Senior Clinical Trials Pharmacist in Reading

The Pharmacist will hold responsibility for the professional and operational aspects of the Pharmacy Research and Development (R&I) service delivered by the Trust. This includes ensuring the provision of a high-quality, compliant, and efficient service that supports the safe and effective conduct of clinical trials. The postholder will work collaboratively with colleagues across the Pharmacy and R&I teams to provide expert pharmaceutical advice and contribute to the ongoing development and enhancement of the clinical trials pharmacy service within the Trust. They will play a key role in supporting research activities and ensuring that pharmacy processes align with best practice and regulatory standards.

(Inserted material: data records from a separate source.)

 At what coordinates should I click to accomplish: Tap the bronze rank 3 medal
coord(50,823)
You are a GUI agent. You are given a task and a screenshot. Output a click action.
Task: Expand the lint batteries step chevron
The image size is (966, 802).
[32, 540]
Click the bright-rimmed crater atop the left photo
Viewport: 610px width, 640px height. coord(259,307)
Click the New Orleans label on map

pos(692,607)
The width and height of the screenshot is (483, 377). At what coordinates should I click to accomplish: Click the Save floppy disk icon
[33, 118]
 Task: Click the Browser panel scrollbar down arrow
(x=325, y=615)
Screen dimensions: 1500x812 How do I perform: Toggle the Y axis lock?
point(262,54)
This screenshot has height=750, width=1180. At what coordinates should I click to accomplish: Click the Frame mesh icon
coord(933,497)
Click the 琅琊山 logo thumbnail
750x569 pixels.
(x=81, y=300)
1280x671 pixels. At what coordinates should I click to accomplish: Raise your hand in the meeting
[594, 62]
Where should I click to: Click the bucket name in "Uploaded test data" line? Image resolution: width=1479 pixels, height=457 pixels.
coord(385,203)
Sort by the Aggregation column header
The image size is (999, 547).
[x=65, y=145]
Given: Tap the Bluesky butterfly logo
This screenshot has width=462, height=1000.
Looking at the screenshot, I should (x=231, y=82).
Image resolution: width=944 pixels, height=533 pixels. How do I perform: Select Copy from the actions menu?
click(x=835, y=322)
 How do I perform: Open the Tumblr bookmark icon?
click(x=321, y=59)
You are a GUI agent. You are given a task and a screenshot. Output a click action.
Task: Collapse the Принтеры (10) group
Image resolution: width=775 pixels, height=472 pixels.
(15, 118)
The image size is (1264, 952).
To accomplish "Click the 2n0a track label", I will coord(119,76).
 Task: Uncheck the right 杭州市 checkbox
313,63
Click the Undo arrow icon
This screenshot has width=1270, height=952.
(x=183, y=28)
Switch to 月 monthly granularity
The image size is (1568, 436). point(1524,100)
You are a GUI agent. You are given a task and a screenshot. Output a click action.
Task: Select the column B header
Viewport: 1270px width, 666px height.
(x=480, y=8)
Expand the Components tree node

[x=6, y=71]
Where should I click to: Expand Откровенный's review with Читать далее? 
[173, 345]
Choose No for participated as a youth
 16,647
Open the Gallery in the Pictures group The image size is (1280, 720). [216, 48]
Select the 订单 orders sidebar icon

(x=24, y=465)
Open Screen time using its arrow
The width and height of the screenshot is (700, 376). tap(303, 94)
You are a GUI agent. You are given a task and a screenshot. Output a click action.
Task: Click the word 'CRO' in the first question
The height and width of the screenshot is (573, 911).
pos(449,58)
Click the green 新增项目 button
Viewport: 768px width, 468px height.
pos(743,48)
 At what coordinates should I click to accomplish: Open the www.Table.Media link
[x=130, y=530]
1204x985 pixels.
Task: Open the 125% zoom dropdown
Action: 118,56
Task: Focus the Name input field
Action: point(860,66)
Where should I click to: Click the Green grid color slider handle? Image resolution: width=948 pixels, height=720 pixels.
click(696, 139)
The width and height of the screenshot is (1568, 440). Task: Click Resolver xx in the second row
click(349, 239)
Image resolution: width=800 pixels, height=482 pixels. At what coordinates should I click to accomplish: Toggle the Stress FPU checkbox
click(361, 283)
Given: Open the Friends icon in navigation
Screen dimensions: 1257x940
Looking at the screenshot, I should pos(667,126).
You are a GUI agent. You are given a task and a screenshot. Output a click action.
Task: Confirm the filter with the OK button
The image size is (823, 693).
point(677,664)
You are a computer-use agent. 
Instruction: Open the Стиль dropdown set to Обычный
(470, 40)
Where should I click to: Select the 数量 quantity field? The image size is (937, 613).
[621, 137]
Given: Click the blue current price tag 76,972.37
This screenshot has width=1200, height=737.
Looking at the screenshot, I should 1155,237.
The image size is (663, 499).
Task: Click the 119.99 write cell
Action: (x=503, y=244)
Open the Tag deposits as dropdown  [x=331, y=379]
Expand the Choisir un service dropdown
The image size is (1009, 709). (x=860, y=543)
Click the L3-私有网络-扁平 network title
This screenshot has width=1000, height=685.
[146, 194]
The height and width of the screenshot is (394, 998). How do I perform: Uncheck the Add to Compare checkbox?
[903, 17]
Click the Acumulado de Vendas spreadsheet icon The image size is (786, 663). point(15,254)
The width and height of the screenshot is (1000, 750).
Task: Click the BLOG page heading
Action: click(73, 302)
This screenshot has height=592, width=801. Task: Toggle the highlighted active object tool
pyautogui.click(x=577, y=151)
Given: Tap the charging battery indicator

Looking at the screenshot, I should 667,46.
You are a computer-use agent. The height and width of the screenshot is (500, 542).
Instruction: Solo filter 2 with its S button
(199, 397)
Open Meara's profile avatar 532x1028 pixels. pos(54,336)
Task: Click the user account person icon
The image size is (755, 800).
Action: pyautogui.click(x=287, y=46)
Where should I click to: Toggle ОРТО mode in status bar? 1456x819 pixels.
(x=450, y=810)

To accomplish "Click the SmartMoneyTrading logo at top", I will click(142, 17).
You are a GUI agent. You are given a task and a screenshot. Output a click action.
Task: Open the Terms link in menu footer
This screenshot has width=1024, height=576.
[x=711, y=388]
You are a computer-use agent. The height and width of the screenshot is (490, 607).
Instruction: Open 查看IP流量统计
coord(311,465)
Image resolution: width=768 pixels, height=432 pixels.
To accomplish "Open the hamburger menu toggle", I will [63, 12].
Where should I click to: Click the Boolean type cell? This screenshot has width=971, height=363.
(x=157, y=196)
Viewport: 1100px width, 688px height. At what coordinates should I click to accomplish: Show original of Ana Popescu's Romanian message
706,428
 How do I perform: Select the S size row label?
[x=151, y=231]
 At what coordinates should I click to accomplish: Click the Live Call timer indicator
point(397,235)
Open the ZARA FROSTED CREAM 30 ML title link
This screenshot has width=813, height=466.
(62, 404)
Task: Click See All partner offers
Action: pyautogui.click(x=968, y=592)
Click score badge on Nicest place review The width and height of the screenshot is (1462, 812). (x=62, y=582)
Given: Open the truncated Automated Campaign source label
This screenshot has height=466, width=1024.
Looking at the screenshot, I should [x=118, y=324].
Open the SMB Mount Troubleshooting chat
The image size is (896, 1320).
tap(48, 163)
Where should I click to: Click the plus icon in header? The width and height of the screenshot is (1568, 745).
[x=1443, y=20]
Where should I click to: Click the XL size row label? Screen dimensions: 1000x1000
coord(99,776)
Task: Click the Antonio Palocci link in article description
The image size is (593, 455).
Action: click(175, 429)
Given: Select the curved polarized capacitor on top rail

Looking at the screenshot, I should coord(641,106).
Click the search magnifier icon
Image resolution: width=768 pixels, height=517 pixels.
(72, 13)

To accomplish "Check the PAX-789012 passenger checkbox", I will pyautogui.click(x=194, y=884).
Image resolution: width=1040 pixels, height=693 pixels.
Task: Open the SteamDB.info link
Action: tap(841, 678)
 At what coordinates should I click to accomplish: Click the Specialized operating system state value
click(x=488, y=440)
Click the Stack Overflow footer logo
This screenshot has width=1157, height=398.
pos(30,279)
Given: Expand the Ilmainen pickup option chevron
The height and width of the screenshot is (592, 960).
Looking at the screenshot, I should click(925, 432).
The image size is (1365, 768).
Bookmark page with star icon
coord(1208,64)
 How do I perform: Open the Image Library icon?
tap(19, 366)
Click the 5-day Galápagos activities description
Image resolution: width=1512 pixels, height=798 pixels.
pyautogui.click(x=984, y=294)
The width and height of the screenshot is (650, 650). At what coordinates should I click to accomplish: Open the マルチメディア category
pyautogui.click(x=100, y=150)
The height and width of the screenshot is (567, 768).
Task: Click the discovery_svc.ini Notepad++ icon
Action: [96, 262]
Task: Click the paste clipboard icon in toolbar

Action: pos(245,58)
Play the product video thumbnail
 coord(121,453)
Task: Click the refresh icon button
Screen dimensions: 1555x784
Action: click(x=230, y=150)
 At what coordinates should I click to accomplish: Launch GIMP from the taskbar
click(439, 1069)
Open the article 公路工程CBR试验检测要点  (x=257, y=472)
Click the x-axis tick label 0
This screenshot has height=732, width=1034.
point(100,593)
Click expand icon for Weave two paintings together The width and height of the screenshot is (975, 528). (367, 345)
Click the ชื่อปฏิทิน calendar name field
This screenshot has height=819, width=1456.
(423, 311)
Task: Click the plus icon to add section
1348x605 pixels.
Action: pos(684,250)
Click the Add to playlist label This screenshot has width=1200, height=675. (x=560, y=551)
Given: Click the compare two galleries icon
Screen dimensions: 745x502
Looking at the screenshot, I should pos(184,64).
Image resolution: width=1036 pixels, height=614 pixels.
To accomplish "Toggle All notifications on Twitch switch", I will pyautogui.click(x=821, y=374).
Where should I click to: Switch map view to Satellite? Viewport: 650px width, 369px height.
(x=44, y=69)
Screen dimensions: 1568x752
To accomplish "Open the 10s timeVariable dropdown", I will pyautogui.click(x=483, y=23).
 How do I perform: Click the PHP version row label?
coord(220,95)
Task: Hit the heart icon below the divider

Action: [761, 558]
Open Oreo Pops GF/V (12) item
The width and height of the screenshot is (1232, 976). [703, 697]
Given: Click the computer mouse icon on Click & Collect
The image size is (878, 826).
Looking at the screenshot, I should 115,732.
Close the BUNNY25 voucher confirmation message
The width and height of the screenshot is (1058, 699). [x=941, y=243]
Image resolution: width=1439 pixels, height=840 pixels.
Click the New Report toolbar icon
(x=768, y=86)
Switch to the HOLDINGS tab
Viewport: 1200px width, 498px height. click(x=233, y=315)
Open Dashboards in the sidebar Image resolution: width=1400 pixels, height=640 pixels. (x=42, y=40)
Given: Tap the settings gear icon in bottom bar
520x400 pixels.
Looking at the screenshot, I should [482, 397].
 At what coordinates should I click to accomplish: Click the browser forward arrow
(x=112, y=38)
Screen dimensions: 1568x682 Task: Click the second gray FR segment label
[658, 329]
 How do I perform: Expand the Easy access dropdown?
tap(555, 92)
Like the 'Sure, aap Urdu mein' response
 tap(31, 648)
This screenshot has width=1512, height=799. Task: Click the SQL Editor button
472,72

In the absence of the Lead Pharmacist for Clinical Trials, the postholder will act as deputy, assuming leadership responsibilities to maintain service continuity and uphold governance requirements. The role also encompasses teaching, mentoring, and supervising junior pharmacists, students, and rotational staff within the department, fostering professional development and ensuring knowledge transfer. Additionally, the postholder will assist the Lead Pharmacist for Clinical Trials in ensuring full compliance with all applicable regulations governing the pharmacy aspects of clinical trials, including Good Clinical Practice (GCP), Medicines for Human Use (Clinical Trials) Regulations, and other relevant standards.

Main duties:

• Maintain and develop standard operating procedures for clinical trials in collaboration with trial leads, ensuring compliance with GCP, GMP, and all applicable legislation.
• Provide pharmaceutical and technical input into feasibility assessments, trial setup, design, and delivery, including critical review of trial protocols for pharmacy impact.
• Deliver high-quality, patient-focused pharmaceutical services to research staff, inpatients, outpatients, and day clinics.
• Screen prescriptions on ARIA, Chemocare, and EPMA systems for clinical appropriateness, safety, and legality.
• Ensure all necessary approvals (R&I, ethics, MHRA) are in place prior to trial commencement and confirm pharmacy capability and capacity for trial involvement.
• Oversee drug accountability, confidentiality of trial protocols, and compliance with regulations for storage and dispensing of trial medications, SACT, unlicensed medicines, and controlled drugs.
• Manage financial aspects of trials, including calculating Excess Treatment Costs, costing pharmacy staff time, agreeing budgets with sponsors, and invoicing as per contracts.
• Support recruitment, training, and supervision of pharmacy R&I staff, and contribute to service development and medicines-related change initiatives.

Diversity makes us interesting. We are committed to equal opportunities and welcome applications from all sections of the community. Reasonable adjustments will be made for disabled applicants where possible. All applicants who have a disability and meet the minimum criteria for the post can opt for a guaranteed interview.